New dimensions in cynicism

When I was a college senior I raised the money to bring Garry Wills to campus to give a lecture on the 1972 presidential election. Wills had recently published the book Nixon Agonistes, which mightily impressed me, and I wanted to hear what he had to say. He agreed to speak not only on the election, but also to throw in another lecture on Macbeth for free as part of a two-for-the-price-of-one package. The lecture took place in late October or early November, within days of the election. As I recall, Henry Kissinger had just announced that “we believe peace is at hand” in Vietnam (that was on October 26).

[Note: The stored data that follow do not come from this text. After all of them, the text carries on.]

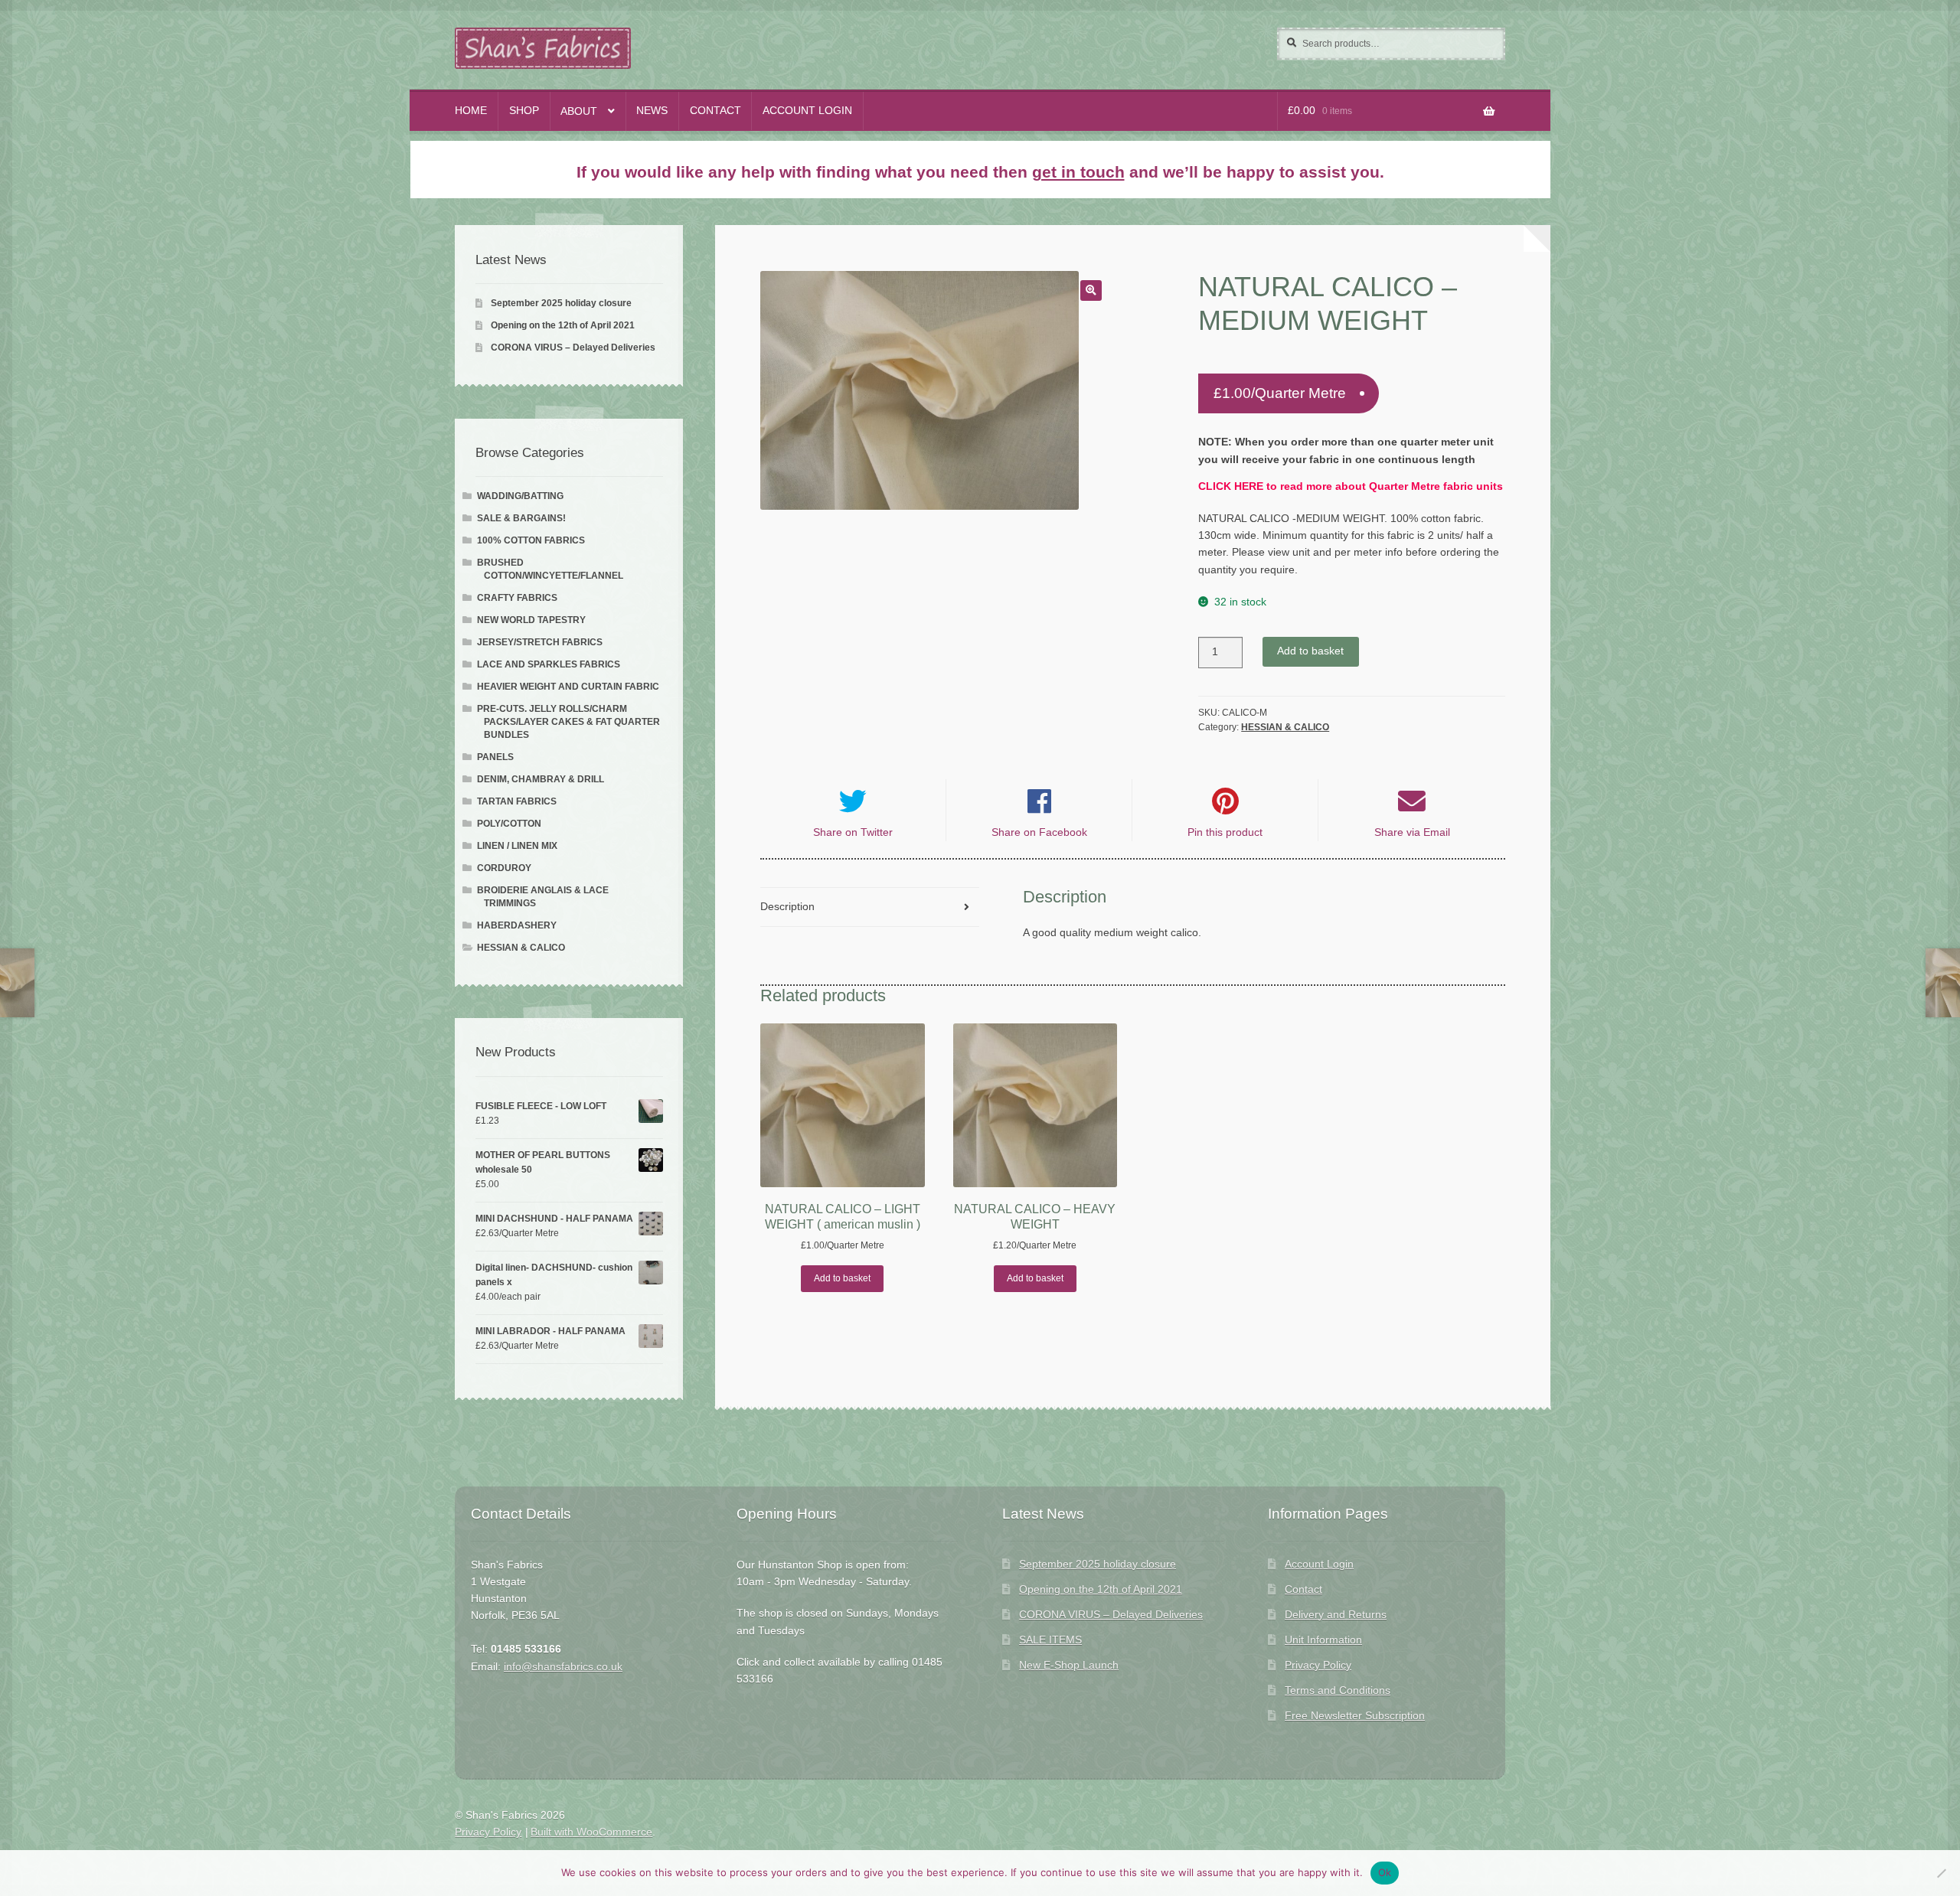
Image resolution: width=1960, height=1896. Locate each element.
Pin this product (1225, 832)
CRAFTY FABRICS (517, 597)
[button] (1090, 290)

Wills framed his election lecture on the theme “Vote for your enemy; he has no one to sell out to but you.” You can get a glimpse of Wills’s thinking at the time in his Times column “Four more years? Learning to live with Nixon.”

Wills’s thesis has stuck in my mind. An impressionable young man, I was impressed by it at the time. Upon further reflection, however, I doubt its truth along with much else that Wills has had to say since, at least about anything connected to politics.

At the time I thought Wills’s thesis was the ne plus ultra in political cynicism. Now I think it has been superseded by Hillary Clinton. Hillary Clinton is the ne plus ultra in political cynicism. She is so cynical that she makes it all but impossible to apply Wills’s proposition.

Consider the case of the Trans-Pacific Partnership. Madam Hillary: supporter or opponent? CNN’s Jake Tapper reports 45 instances of her support of Clinton pushing for a TPP trade deal while Secretary of State from 2009 to 2013. The Free Beacon’s David Rutz has compiled 24 instances of Clinton’s support of the TPP into the video below (Steve posted it yesterday here).

Since she has felt pressure from the left in the course of her pursuit of the Democratic presidential nomination, however, she has experienced a dark night of the soul. She has had sober second thoughts. Now she tentatively opposes it.

On Sunday in Iowa, Clinton said that “the President should listen to and work with his allies in Congress, starting with (House Minority Leader) Nancy Pelosi, who have expressed their concerns about the impact that a weak agreement would have on our workers, to make sure we get the best, strongest deal possible. And if we don’t get it, there should be no deal.”

Clinton added, “there are some specifics in there that could and should be changed. So I am hoping that’s what happens now — let’s take the lemons and turn it into lemonade.”

The Washington Post has expressed disappointment in Madam Hillary’s recent tergiversations in a good editorial that bears on my thoughts here. “The most hopeful thing to be said about this deeply disappointing abandonment of the president she served, and the internationalist tendency in Democratic ideology she once embodied, is that it is so transparently political,” the Post editors write. “Cynical? Perhaps, but as we said, that’s the hope.” They’re taking a cue from the Wills school of politics and from the lady herself, taking a lemon and turning it into lemonade.